ワークショップを開き、全社員の想いを込めて、素晴らしい経営理念(パーパス)を、策定した。社長であるあなたは、満足感と、高揚感に包まれていることでしょう。
しかし、本当の挑戦は、ここから始まります。 その、生まれたばかりの理念を、ただ、朝礼で発表し、ポスターにして、壁に貼るだけでは、社員の心には、決して、浸透しません。一週間もすれば、それは、ただの「壁の飾り」となり、社員の日常から、忘れ去られていきます。
理念浸透は、「伝達」ではありません。「参加」です。この記事では、トップダウンの“伝達”ではなく、社員一人ひとりを“巻き込み”、理念を「自分ごと化」させるための、具体的な3つの「仕掛け」を解説します。
なぜ「トップダウン」の理念は、社員の右耳から左耳へ抜けていくのか?
社長が、どんなに熱い想いを込めて、理念を語っても、それが一方的な“お説教”に聞こえてしまうのは、なぜでしょうか。
- 「やらされ感」が、心を閉ざすから
人は、他人から与えられた言葉よりも、自らが見つけ出した言葉を、大切にします。トップダウンで与えられた理念は、社員にとって、「社長の言葉」であり、「会社のルール」ではあっても、「私たちの想い」には、なりにくいのです。 - 「日常業務」との、繋がりが見えないから
「世界を、もっと豊かに」という、壮大な理念を聞かされても、現場で働く社員は、「で、明日の私の仕事と、それが、どう関係あるの?」と感じてしまいます。理念と、日々の業務の間に、橋が架かっていないのです。
理念を、社員の“自分ごと”にする「3つの仕掛け」
仕掛け①:「対話」の仕掛け ― 理念を“マイ・ストーリー”に変換させる
理念浸透は、「対話」から始まります。月に一度、あるいは、週に一度、チームミーティングの時間に、5分だけ、理念について語り合う時間を、設けましょう。
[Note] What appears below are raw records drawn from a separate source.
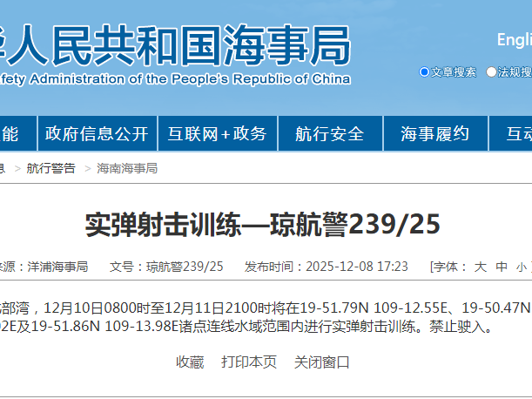The height and width of the screenshot is (399, 532).
Task: Set font size to 大 (large)
Action: click(479, 267)
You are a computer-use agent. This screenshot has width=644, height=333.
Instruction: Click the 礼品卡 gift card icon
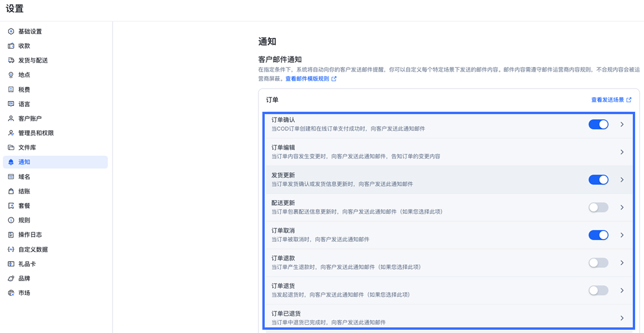pos(11,264)
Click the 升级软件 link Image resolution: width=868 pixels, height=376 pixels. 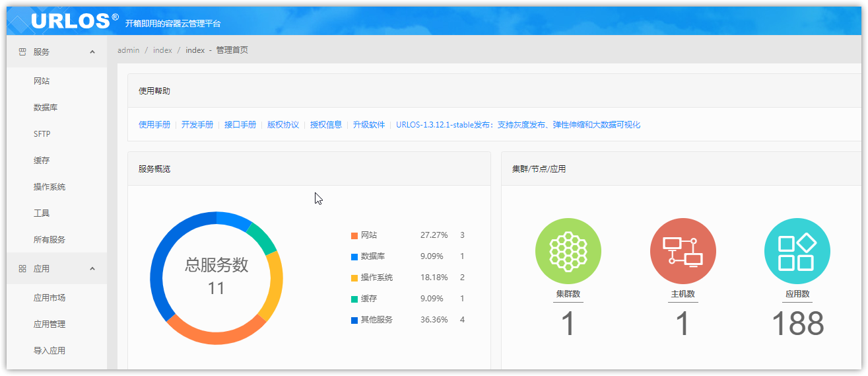[368, 125]
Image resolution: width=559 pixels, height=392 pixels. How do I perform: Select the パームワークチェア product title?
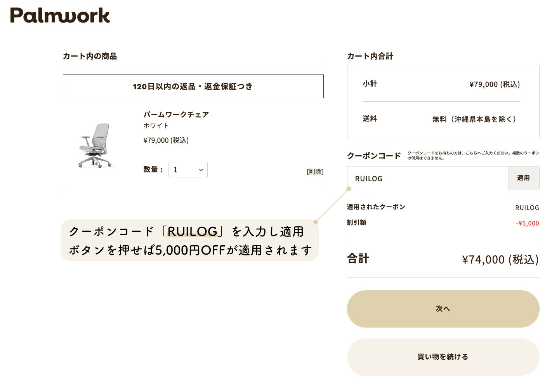pyautogui.click(x=175, y=114)
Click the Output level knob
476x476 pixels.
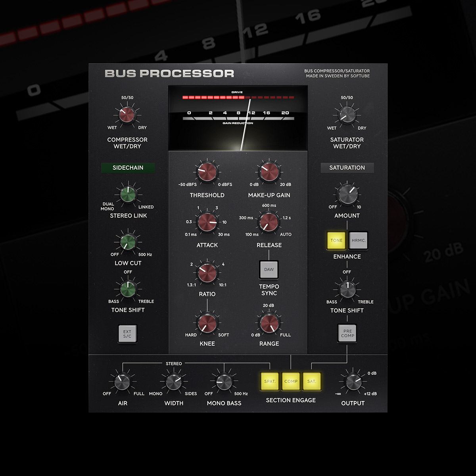(x=353, y=382)
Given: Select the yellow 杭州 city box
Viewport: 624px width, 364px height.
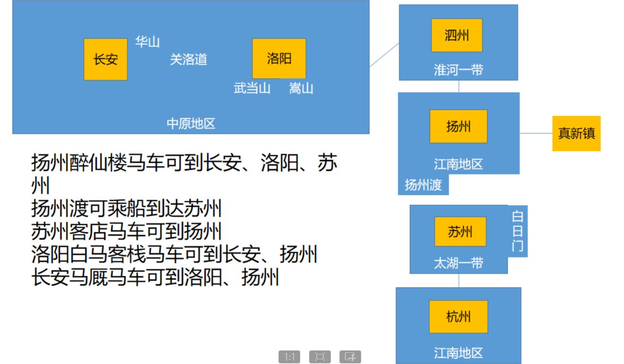Looking at the screenshot, I should pos(458,317).
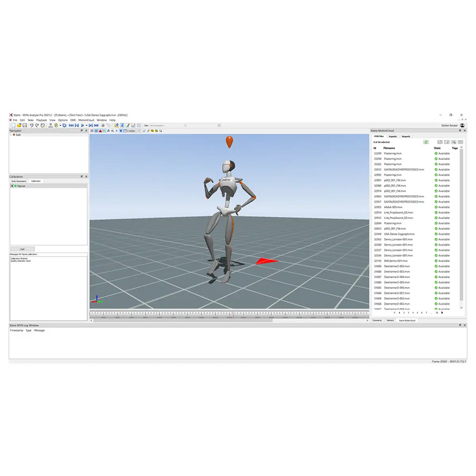Float the Xsens MotionCloud panel
476x476 pixels.
tap(459, 131)
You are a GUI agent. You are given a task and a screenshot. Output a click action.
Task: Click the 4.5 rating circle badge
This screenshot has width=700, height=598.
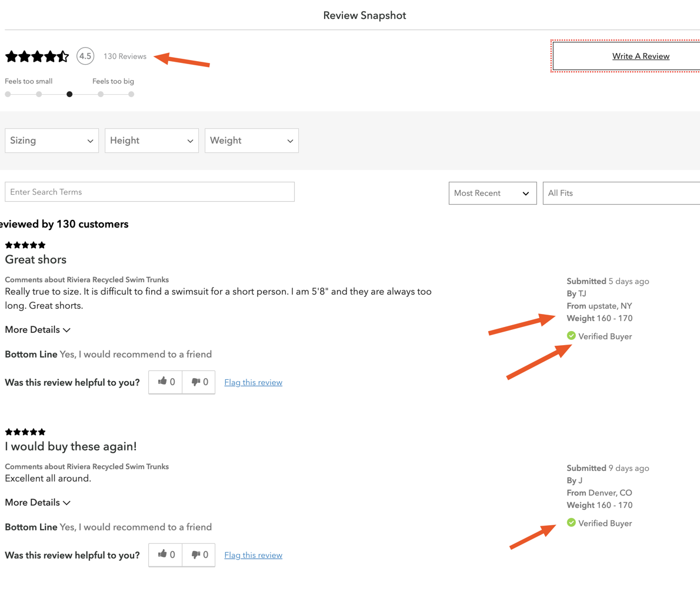[85, 56]
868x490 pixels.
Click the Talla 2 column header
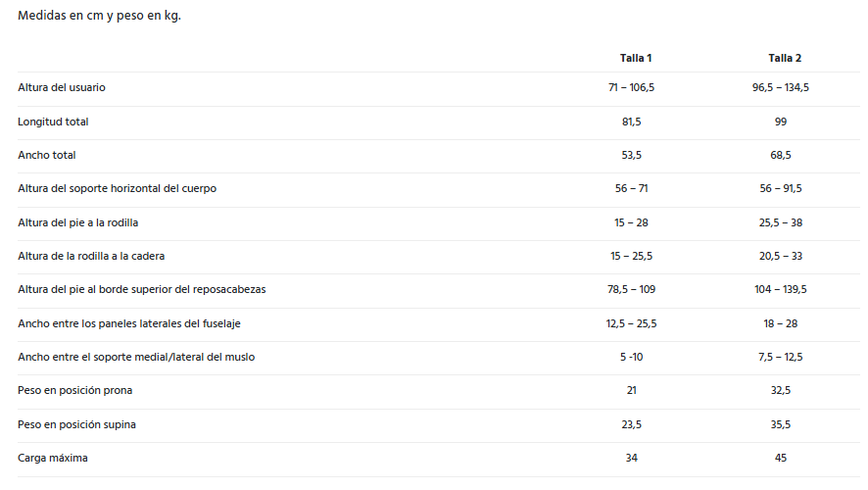(785, 58)
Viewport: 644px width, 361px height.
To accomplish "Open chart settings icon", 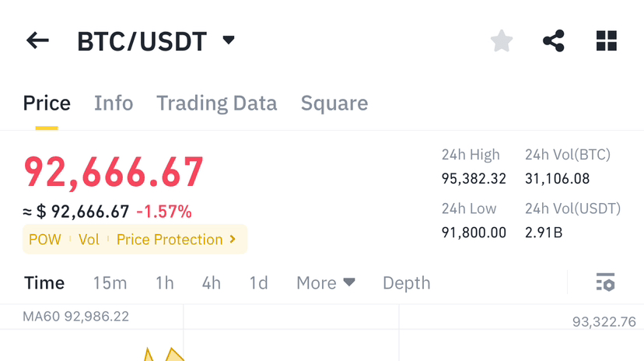I will pos(605,282).
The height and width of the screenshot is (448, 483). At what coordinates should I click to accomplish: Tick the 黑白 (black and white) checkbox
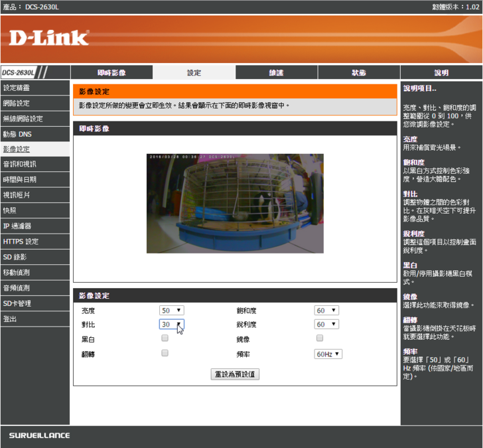pyautogui.click(x=165, y=338)
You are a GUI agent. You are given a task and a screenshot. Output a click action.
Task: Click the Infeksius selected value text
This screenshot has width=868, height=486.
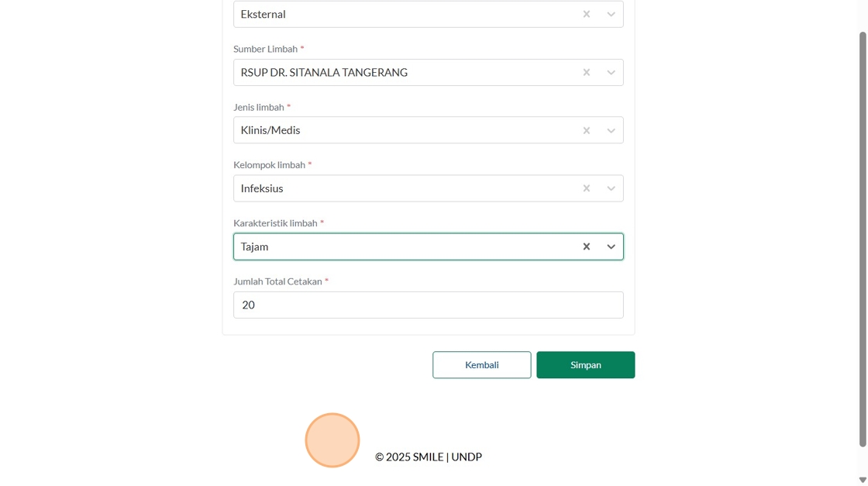(262, 188)
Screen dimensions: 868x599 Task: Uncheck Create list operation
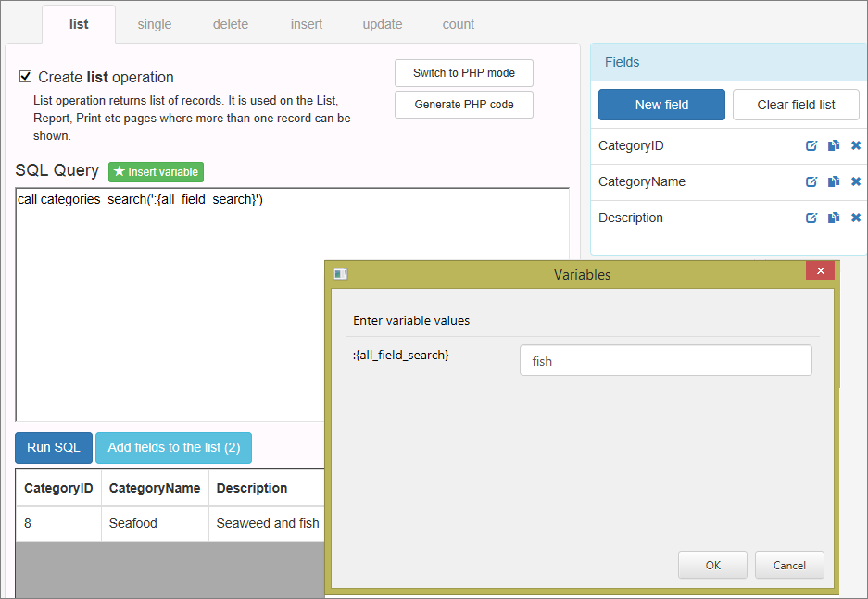click(25, 77)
- テーマ例:「今週、私たちのバリュー(価値観)である『挑戦』を、体現した仕事は、何だった?」
- 進め方:メンバーが、一人ひとり、自分の経験を元に、「私にとっての『挑戦』とは、〇〇の仕事でした」と、“マイ・ストーリー”として、語り合います。 この対話を通じて、抽象的だった理念の言葉が、具体的な、手触りのある物語へと、変わっていきます。
仕掛け②:「行動」の仕掛け ― 理念を“日々の口ぐせ”に変える
次に、理念を、いつでも、どこでも、意識できる「ツール」を作ります。それが、「行動指針(クレド)」を記した、名刺サイズのカードです。
- クレドカードの作成:「私たちは、〇〇な時、△△します」といった、具体的な行動レベルの言葉に、理念を“翻訳”し、カードにして、全社員に配布します。
- 日常での活用:会議の冒頭で、クレドを唱和したり、上司が部下を褒める時に、「今の行動は、うちのクレドの、〇〇そのものだね。素晴らしいよ!」と、クレドの言葉を“口ぐせ”のように、使ったりします。 これにより、理念が、特別なものではなく、日々の仕事の、当たり前の「共通言語」へと、変わっていきます。
仕掛け③:「承認」の仕掛け ― 理念の実践を“会社の宝”にする
最後に、理念に基づいた、素晴らしい行動が、きちんと「見つけられ」「褒められ」「評価される」仕組みを作ります。
- サンクスカード制度:クレドを実践した仲間に、感謝の気持ちを、カードで送り合う。
- 月間MVP表彰:売上などの数字だけでなく、「今月、最も、私たちの理念を体現した人」を、全社員の前で表彰する。
- 人事評価制度への組み込み:理念やクレドの実践度合いを、人事評価の、正式な項目の一つとする。
理念を実践した人が、きちんと報われる。この「承認」の仕組みがあって初めて、理念は、会社に、深く、そして、永続的に、根付いていくのです。
まとめ
理念浸透とは、社長の想いを、社員の頭に、無理やり「インストール」する作業ではありません。 それは、社員一人ひとりの中に、すでに眠っているはずの「良心」や「誇り」と、会社の理念を、結びつけてあげる、丁寧な“対話”のプロセスです。
「対話」で、自分ごと化し、「行動」で、習慣化し、「承認」で、文化とする。
この、地道で、しかし、着実な「仕掛け」の積み重ねが、あなたの会社を、社長一人が、旗を振るだけの一人相撲の組織から、全社員が、同じ方向を向いて、自発的に進む、一枚岩のチームへと、変えていくのです。